Uit dezen inhoud van Hoofdst. III zal men duidelijk zien, dat men hier niet datgene vindt, wat men anders, volgens den titel, zou verwachten, daar de eigenlijke waarde van het tweeledig beginsel der Hervormers, zoo als dit alvorens opgegeven is, ons hier in het geheel niet blijkt. Het is alleen eene geschiedkundige mededeeling van hetgeen vóór en na de Hervorming door hare voorstanders omtrent dat zoogenoemde tweeledige heginsel gedacht en geschreven is, benevens eene opgave van het verband, waarin, volgens des Schrijvers oordeel,
| |
| |
beide beginselen tot elkander staan. Uit verband wordt door hem zoodanig opgegeven, dat beide beginselen, die hij in den loop zijner Verhandeling van elkander onderscheiden en ieder afzonderlijk beschouwd had, ten slotte tot dit ééne beginsel: Hominem Christianum εἶναι τοῦ Χριοτοῦ, Christi esse peenlium (p. 135 extr.), door hem teruggebragt worden. Of hij echter hiermede niet eenigzins, hetgeen hij vroeger opgebouwd had, zelf weder afbreekt, moge ieder onpartijdige beoordeelen
Achter de Verhandeling vindt men, volgens gewoonte, eene reeks van stellingen (Theses), hier 22 in getal, waarvan de meeste uit de Verhandeling zelve ontleend zijn, eh bijzonder de 9de opmerking verdient: ‘Ecclesiae emendationem a se inchoatam modo habuerunt Reformatores, non perfectam. Hinc noluerunt ipsorum effatis adstringendos esse Protestantes, sed voluerunt potius, ut semper illi progrederentur ad Jesum Christum melius cognoscendum et amandum. Et docet historia saeculi XVI, accuratius explorata, non Reformatores, sed Romano Catholicos fuisse primos Protestantibus auctores, ut Confessiones et Catecheses suas in libros Ecclesiae suae Symbolicos commutarent; idque eo consilio a Romano-Catholicis esse suasum, ut progredienti Ecclesiae emendationi finis imponeretur.’

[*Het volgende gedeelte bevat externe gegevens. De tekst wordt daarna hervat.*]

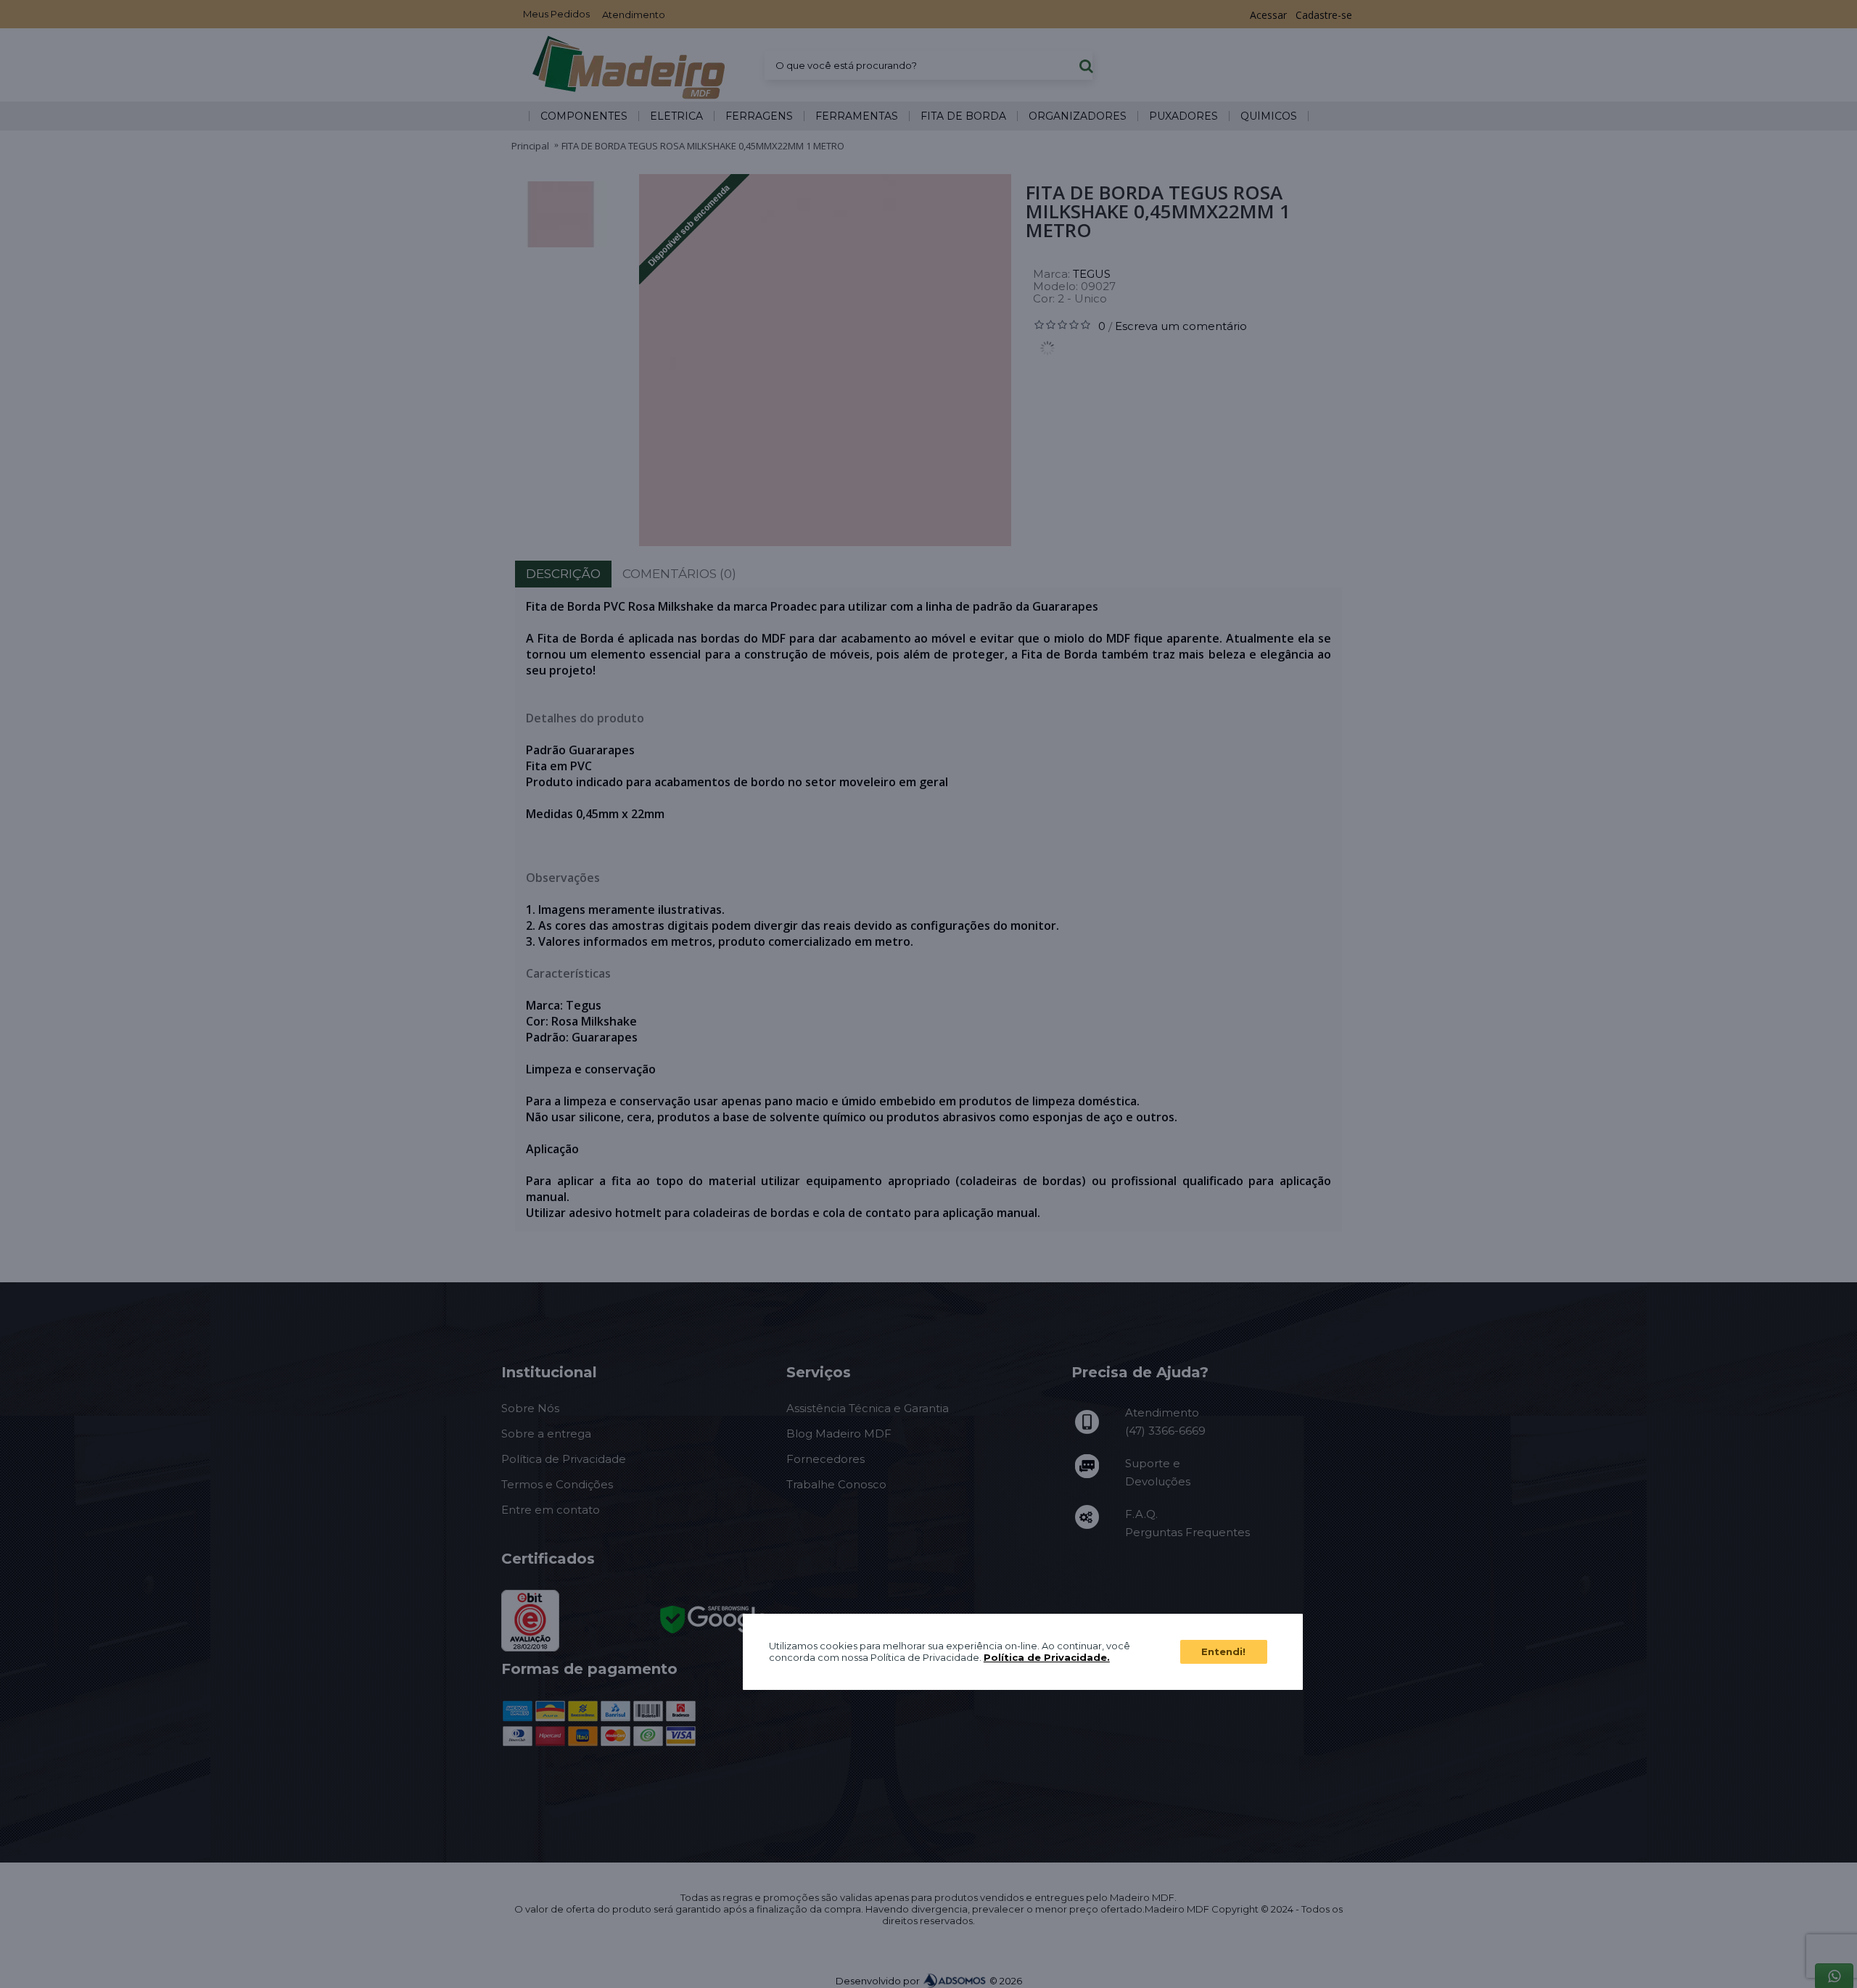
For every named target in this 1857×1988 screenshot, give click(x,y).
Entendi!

Wij eindigen met kortelijk ons algemeen oordeel over dit proefschrift mede te deelen. - De Schrijver verdient, vinden wij, lof wegens de vlijt, waarmede hij zijne Verhandeling bewerkt, en een aantal plaatsen uit de schriften der Hervormers en andere Godgeleerden bijeenverzameld heeft, die tot staving van het door hem gestelde dienen moeten. Voor het overige echter loopen wij niet hoog met deze proeve. Want vooreerst wordt in dezelve eene verwarring van denkbeelden gevonden, die men in zulk een geschrift allerminst behoorde aan te treffen, naar het ons voorkomt, voornamelijk daardoor veroorzaakt, dat onze Schrijver niet eerst duidelijk en naauwkeurig bepaald of omschreven heeft, in welken zin hij het principium, unde in Ecclesia emendanda exierunt saec. XVI Reformatores, opgevat wilde hebben. Daarbij heerscht in zijn geschrift hier en daar eene zekere duisterheid en stroefheid van taal en stijl, door verkeerde constructie der woorden, die de lezing op sommige plaatsen verre van aangenaam maakt. Eindelijk zijn er eene menigte van misstellingen, behalve de achteraangeteekende, in overgebleven, waarvan misschien de corrector en niet de Schrijver schuld heeft, maar die zijn Werk toch, althans in ons oog, ontsieren.
| |
| |
Wij wenschen den Heer boon lust toe, om zich, zoo wij hopen, voortaan met meer oordeel des onderscheids op de behandeling van godgeleerde onderwerpen toe te leggen, en vooral eenen rijken en uitgebreiden zegen over de heilige bediening, waaraan hij zich toegewijd heeft, en waarin hij weldra een waardig en moedig arbeider zijn moge!